盛玄怨按在她背上,一手掐住了她的腰,琼亦觉察到他想翻身占上位,连忙双手压紧他肩膀,可实在抵不过他的力道,被他轻易地抬腿压回到最初的位置。盛玄怨的心在胸腔内不受控制般作乱,二话不说,低头蛮横又凌乱地咬入她嘴中,唇齿并用,舌间有丝淡淡的酒味,甘醇诱人,他似也有些发醉,换息之间,继而深吻,琼亦搂着他的脖颈,气息愈加沉沦。
“盛暻……”在短促相分的抵面间,她微喘着:“交吻,我从没教你用咬的……”
“嗯。”盛玄怨咬住她下唇,“可我喜欢。”
他轻轻半侧过头,恰能将她唇瓣全然覆住,他道:“张嘴。”
盛玄怨咬得很重,全数掠夺她的气息,琼亦有些迷乱了,又不甘示弱任他咽东呷西,便咬了回去,他察觉到她不轻不重的咬噬,只是发痒,轻笑道:“用点力气,琼亦。今夜晚膳,我没招待好你吗?”

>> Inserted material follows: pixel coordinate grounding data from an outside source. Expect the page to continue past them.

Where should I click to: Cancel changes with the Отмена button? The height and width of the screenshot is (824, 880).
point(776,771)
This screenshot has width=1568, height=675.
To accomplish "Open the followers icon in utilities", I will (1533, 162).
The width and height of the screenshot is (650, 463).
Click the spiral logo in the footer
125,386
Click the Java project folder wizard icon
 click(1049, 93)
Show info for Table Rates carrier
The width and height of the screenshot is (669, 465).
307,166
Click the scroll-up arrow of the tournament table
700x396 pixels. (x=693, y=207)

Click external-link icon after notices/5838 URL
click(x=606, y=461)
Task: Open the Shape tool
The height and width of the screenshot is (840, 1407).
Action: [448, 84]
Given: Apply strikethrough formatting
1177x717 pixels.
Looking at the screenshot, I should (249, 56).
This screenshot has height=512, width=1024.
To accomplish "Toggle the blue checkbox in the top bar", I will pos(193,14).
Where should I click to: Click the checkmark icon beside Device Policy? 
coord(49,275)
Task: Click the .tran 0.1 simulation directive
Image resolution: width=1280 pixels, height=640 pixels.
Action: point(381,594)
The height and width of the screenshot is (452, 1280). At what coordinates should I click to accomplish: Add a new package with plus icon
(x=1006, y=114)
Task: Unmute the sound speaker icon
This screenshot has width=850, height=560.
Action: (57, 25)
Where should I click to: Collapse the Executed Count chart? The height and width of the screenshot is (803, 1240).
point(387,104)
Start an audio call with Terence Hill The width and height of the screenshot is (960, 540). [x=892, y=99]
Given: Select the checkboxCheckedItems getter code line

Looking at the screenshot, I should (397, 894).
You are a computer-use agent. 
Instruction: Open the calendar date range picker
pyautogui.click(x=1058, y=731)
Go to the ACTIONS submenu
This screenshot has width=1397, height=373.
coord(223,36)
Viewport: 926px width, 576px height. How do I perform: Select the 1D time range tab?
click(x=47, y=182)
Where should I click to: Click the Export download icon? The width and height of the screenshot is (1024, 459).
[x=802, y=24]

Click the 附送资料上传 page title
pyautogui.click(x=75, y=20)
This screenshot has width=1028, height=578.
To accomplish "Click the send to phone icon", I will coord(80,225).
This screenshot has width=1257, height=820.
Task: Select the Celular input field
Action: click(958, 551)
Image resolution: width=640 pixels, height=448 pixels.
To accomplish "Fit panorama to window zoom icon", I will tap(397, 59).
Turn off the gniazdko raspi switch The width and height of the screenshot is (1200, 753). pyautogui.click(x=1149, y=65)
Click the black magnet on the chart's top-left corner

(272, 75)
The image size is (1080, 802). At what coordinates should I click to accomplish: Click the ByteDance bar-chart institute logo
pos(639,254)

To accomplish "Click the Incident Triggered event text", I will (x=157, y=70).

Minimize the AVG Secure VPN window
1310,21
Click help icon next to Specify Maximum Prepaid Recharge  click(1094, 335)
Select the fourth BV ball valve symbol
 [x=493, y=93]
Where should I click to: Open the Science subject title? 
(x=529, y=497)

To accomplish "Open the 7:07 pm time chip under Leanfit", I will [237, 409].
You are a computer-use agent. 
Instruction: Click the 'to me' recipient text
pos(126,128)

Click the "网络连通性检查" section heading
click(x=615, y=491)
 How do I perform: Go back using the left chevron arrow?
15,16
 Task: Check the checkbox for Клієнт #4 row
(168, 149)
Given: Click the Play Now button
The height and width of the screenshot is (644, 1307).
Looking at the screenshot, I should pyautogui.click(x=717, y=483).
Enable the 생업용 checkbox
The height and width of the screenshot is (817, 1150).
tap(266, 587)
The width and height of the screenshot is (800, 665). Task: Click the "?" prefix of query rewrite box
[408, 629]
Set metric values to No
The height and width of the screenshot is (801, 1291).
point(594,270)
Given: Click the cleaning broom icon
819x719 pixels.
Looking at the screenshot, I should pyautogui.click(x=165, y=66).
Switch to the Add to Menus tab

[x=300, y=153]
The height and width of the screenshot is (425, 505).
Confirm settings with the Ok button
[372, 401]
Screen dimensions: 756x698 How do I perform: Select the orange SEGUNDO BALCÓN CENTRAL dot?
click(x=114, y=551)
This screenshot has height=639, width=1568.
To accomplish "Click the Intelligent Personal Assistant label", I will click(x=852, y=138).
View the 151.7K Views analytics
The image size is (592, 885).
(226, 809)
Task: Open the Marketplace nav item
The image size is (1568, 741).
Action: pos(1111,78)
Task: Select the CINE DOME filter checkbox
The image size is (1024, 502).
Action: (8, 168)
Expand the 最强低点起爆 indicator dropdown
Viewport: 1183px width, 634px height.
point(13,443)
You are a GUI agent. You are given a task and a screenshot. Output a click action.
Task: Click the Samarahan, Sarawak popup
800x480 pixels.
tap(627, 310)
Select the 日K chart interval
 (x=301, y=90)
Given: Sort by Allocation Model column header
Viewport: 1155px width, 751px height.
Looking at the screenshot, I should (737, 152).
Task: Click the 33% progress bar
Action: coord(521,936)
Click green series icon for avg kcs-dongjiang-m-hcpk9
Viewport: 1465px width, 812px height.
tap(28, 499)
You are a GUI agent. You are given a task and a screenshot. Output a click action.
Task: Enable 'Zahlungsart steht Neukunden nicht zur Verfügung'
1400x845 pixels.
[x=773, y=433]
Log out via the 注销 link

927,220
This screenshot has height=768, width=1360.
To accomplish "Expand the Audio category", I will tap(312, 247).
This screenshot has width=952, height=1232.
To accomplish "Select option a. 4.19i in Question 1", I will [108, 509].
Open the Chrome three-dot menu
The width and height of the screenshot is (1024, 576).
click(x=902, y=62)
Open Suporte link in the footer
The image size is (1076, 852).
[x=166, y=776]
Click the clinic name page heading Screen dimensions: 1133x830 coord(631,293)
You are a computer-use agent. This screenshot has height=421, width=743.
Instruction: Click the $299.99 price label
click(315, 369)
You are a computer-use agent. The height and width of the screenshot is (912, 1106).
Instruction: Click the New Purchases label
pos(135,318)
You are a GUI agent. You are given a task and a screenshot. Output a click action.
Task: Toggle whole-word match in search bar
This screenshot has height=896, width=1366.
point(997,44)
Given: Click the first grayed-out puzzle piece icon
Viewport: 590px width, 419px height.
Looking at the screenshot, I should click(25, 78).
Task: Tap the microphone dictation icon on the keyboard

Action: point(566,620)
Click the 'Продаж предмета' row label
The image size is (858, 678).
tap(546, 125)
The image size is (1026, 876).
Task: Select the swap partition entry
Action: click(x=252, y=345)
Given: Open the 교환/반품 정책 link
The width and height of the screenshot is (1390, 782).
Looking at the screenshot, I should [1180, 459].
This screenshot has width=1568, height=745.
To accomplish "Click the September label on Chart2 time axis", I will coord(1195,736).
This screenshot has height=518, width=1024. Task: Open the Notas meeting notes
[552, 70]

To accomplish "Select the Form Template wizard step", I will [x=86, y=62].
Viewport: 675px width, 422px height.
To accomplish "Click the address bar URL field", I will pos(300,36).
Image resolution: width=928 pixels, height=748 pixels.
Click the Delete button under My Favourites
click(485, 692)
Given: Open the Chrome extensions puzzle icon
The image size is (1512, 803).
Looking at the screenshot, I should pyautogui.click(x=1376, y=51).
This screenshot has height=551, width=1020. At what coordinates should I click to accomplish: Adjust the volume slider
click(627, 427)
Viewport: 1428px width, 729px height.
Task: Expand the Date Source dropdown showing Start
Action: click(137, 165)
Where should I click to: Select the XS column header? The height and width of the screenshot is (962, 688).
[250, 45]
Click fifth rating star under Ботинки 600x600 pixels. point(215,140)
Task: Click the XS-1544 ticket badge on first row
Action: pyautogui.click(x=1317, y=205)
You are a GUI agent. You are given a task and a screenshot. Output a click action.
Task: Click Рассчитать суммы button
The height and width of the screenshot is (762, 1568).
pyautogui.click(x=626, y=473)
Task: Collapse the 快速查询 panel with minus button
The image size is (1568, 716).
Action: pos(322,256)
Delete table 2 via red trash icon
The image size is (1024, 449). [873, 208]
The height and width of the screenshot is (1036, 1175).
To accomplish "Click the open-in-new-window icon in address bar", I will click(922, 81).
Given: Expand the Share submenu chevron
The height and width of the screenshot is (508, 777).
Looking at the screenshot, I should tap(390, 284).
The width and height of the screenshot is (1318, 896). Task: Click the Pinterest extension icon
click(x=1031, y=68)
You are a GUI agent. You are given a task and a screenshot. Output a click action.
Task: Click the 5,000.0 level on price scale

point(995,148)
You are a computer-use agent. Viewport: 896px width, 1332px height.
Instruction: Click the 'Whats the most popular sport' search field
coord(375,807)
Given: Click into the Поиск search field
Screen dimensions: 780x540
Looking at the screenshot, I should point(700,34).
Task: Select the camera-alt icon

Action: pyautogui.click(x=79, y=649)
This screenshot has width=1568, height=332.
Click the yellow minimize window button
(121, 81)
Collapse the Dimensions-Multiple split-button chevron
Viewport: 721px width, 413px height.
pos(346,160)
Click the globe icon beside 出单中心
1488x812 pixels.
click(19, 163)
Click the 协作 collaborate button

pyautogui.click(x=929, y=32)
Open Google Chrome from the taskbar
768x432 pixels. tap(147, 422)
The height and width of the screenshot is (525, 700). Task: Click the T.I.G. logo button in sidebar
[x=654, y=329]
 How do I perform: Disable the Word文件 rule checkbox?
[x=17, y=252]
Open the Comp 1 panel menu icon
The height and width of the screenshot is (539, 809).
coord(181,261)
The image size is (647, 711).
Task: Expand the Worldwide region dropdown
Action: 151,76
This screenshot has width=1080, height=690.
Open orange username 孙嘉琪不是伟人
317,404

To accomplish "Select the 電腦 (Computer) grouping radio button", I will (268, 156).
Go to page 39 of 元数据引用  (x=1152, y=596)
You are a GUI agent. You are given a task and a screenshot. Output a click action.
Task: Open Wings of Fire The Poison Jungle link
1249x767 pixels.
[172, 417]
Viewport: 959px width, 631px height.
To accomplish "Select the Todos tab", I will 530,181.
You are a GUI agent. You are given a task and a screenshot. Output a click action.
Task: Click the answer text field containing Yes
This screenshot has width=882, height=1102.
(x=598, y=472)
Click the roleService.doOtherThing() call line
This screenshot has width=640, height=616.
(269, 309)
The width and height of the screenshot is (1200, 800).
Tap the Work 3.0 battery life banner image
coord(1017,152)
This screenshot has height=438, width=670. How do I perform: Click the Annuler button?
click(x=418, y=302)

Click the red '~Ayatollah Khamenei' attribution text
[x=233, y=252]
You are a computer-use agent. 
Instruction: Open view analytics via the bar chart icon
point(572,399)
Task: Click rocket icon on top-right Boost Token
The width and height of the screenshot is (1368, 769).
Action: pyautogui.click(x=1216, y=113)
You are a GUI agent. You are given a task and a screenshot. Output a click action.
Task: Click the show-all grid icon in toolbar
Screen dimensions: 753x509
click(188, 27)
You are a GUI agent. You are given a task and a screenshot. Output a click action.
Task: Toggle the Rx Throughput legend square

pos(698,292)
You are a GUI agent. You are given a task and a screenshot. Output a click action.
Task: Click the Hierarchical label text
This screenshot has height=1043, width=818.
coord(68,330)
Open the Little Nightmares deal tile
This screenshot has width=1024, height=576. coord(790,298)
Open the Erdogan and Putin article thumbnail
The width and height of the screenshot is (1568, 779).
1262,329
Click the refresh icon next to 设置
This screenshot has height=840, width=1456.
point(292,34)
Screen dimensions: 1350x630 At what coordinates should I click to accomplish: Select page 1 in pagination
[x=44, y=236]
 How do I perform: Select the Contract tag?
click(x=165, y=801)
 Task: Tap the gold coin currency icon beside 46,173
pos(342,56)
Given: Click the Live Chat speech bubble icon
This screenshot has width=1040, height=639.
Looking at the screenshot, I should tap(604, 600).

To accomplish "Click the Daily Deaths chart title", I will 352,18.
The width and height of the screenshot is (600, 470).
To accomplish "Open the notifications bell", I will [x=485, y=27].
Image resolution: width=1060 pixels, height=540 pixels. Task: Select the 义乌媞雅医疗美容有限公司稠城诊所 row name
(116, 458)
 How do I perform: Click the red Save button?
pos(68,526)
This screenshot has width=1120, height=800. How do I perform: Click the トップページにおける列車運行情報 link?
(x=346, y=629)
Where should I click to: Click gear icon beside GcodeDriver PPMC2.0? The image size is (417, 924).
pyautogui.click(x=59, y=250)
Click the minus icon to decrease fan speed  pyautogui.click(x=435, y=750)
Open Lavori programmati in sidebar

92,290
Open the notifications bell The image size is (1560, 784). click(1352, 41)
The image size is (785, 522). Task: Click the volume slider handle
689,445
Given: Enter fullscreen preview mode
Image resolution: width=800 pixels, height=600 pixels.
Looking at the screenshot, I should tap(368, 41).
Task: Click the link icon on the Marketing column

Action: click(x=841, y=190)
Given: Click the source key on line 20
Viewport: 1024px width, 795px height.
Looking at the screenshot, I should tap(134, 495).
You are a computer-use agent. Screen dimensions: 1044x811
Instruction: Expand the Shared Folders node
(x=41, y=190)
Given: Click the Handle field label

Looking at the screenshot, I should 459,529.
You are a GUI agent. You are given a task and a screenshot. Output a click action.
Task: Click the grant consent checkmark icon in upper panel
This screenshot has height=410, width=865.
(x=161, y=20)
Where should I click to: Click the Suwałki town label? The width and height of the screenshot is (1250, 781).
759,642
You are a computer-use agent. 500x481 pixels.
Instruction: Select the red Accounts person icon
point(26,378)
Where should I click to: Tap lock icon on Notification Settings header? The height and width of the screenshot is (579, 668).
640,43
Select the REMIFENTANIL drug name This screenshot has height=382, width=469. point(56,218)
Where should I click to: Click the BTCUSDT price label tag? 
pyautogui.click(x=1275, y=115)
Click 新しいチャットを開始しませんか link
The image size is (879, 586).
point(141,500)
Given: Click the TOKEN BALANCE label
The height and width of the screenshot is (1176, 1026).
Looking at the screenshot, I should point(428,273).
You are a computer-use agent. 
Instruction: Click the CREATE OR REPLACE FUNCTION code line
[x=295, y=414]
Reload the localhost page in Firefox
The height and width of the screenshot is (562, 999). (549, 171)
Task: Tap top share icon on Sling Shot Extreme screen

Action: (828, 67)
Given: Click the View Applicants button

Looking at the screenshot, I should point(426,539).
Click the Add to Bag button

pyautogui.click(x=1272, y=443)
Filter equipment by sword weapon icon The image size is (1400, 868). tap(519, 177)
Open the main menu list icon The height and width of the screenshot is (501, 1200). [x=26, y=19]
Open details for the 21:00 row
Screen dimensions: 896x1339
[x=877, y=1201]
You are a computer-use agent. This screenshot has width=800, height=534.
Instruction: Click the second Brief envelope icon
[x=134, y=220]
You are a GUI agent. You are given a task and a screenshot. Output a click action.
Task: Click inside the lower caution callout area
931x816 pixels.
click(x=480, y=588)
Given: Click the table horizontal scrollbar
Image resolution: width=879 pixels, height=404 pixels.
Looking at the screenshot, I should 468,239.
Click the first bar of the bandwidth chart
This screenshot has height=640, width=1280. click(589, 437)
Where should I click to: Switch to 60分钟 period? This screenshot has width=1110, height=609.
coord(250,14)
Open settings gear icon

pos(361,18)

此话带有几分轻佻,琼亦本就染红的脸更是红上加红,咬也咬不过,压又压不住,她有些负气地锁住他的脖子,盛玄怨被她压在颈窝间,正巧抵在她颈上吻咬,伸手去捏她肘节之间,向内重重按去。
琼亦顿时觉得手臂发麻,整个胳膊一抽抽地没了知觉,颈上还酥酥痒痒的发热,夹杂着两三分刺疼,气道:“盛玄怨!你捏我麻筋!”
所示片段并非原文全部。